## What you need to do
No pictures belong in the copy. Retype exactly, and only, the stretch of lines below from the one with "You are a computer-use" through the one with "Bookmark the tweet with bookmark icon".

## Data supplied

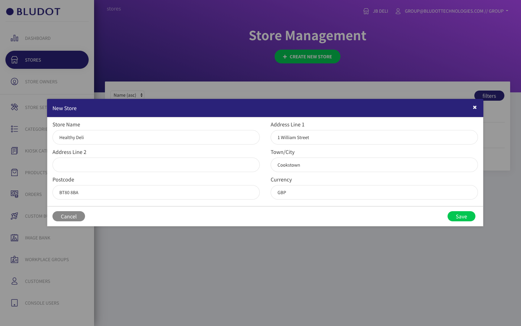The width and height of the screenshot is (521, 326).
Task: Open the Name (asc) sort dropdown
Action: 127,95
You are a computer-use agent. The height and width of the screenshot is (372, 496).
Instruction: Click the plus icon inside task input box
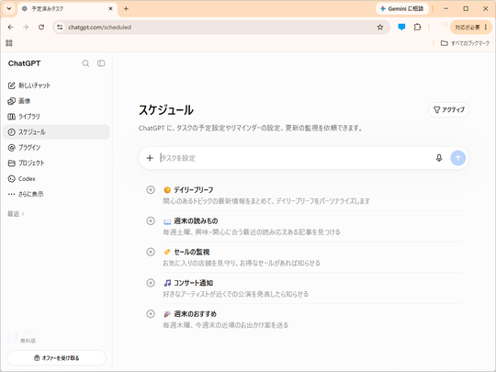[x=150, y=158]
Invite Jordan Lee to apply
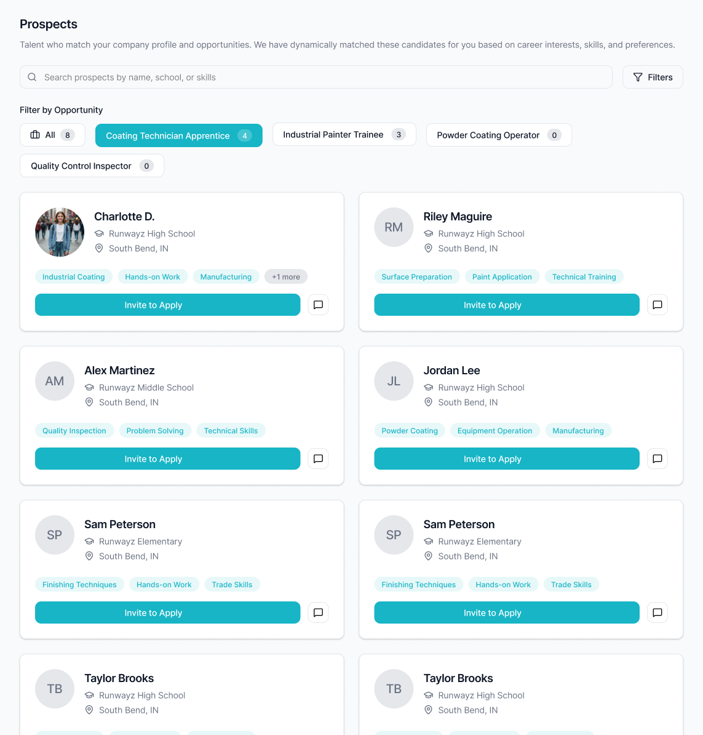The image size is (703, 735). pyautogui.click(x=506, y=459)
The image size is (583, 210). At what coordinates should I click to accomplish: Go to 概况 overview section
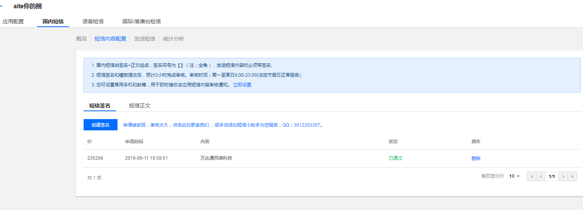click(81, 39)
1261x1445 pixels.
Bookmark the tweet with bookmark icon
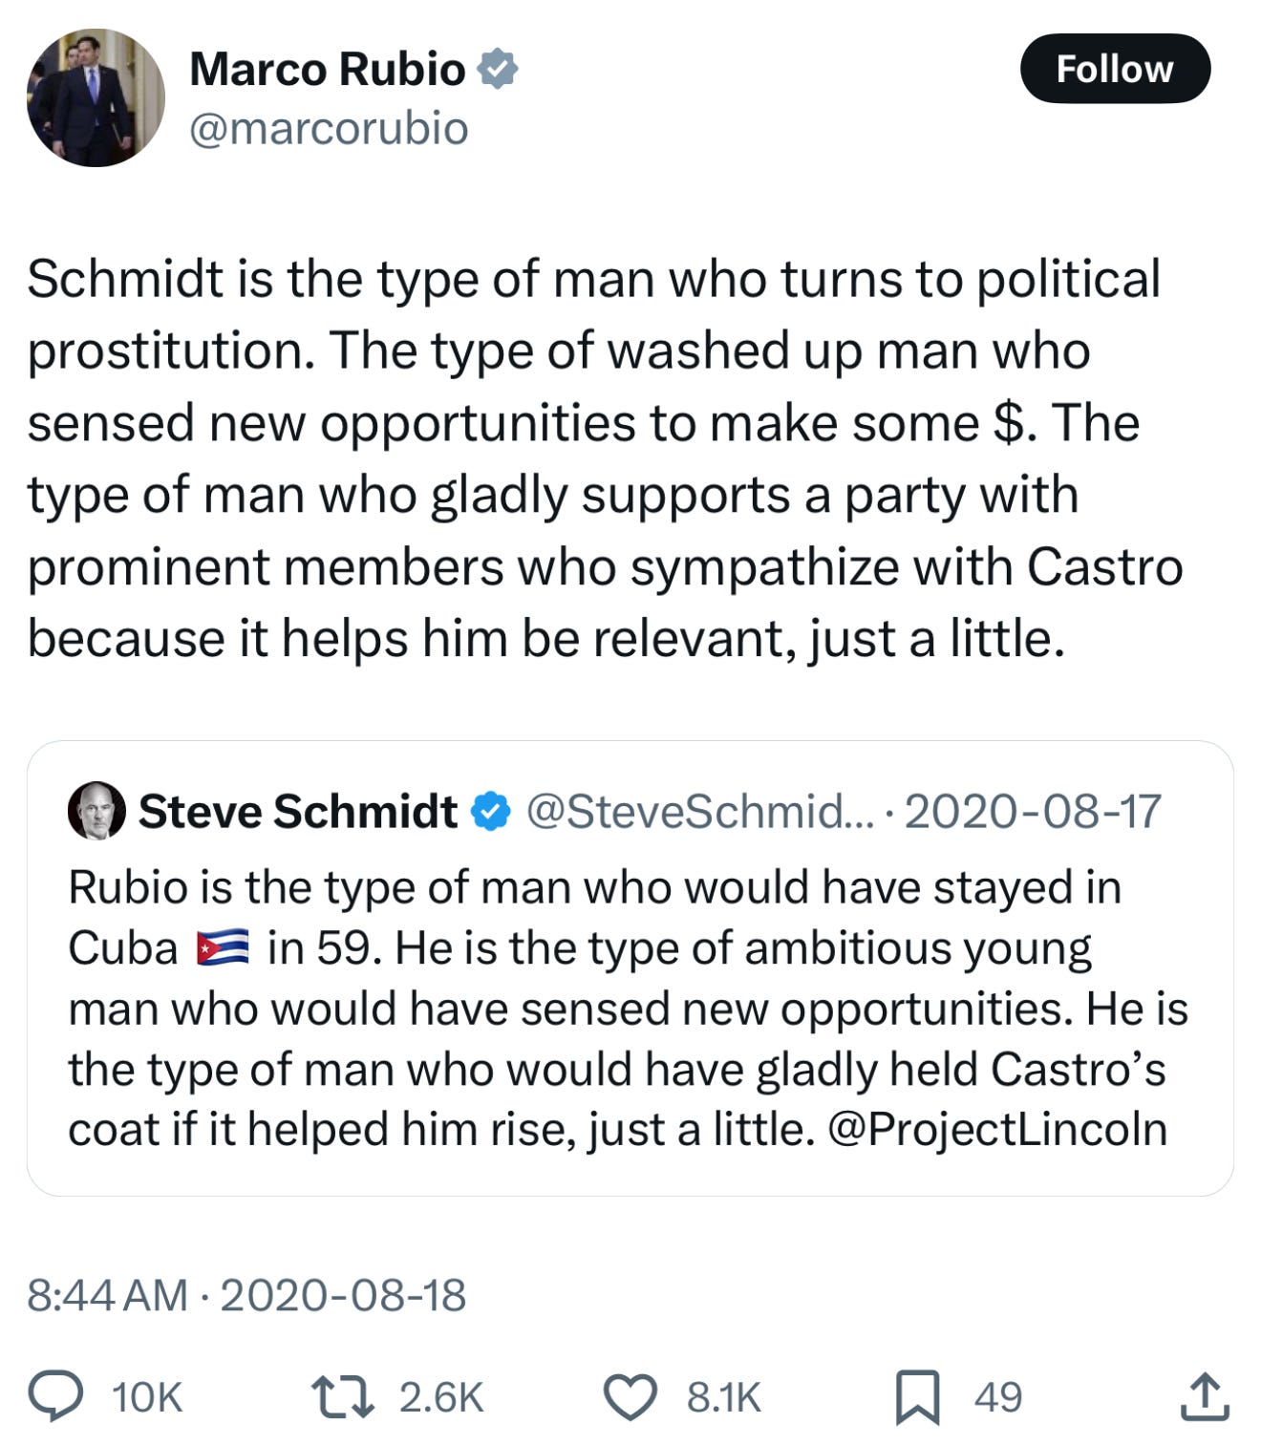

==

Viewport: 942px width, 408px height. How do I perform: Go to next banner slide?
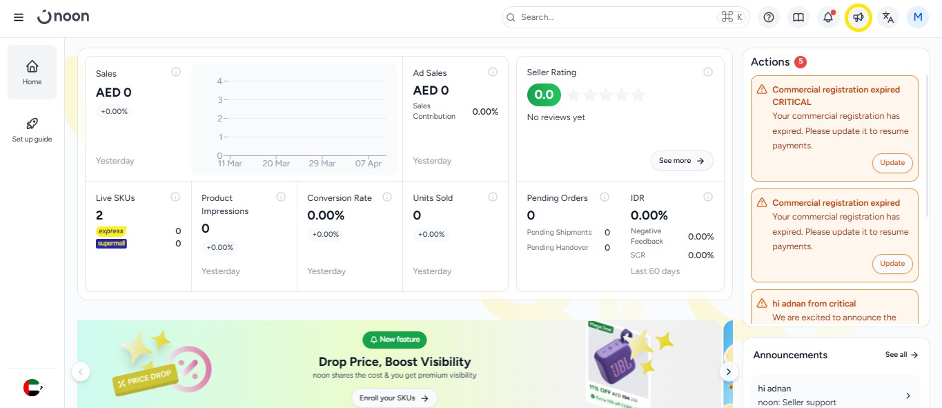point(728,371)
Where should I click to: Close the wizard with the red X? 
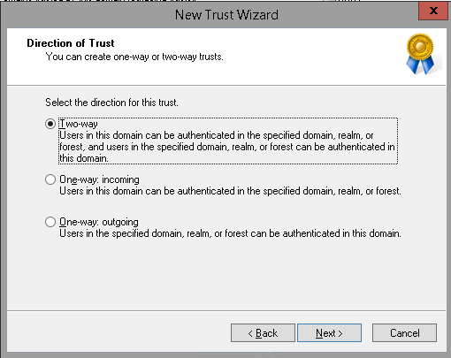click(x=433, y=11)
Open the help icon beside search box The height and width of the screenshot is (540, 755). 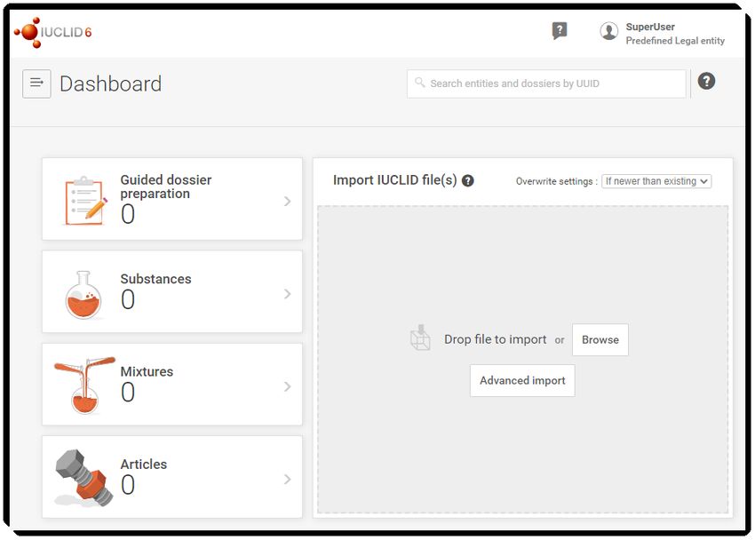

## Finished task
You are a computer-use agent. The height and width of the screenshot is (372, 496).
Instruction: Click the plus icon inside task input box
[x=150, y=158]
Invite Jordan Lee to apply
The image size is (703, 735). pyautogui.click(x=506, y=459)
The image size is (583, 210). At what coordinates should I click to accomplish: Go to 概况 overview section
click(81, 39)
1261x1445 pixels.
Bookmark the tweet with bookmark icon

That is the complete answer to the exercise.